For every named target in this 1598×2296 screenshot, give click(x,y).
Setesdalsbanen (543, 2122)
=-=-=
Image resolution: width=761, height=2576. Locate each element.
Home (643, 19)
=-=-=
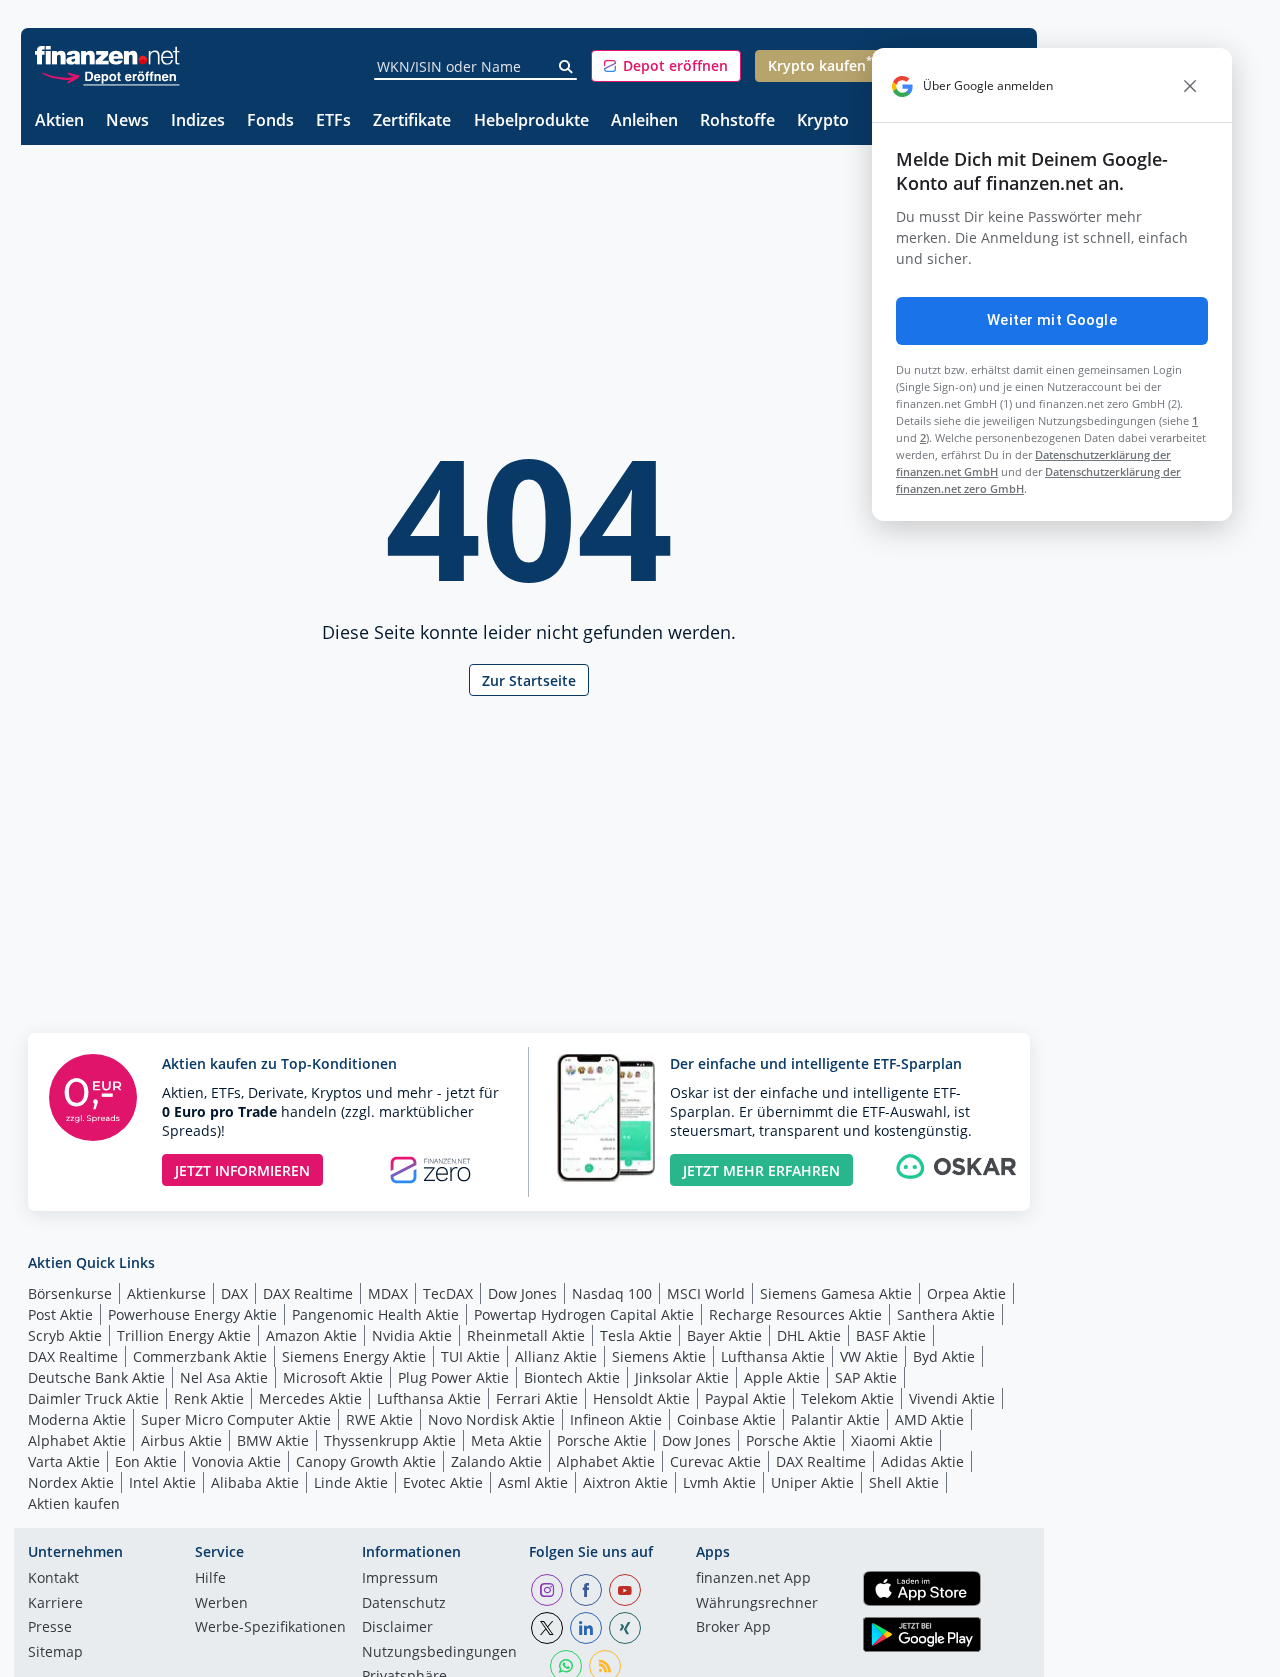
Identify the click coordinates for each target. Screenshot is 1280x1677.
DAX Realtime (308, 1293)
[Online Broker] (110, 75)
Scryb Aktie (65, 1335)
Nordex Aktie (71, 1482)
=-=-=
In the listing above, find the line holding "For every named" and the line holding "Setesdalsbanen (543, 2122)", then output those two lines and every line between them exactly.

For every named target in this 1598×2296 screenshot, give click(x,y).
Setesdalsbanen (543, 2122)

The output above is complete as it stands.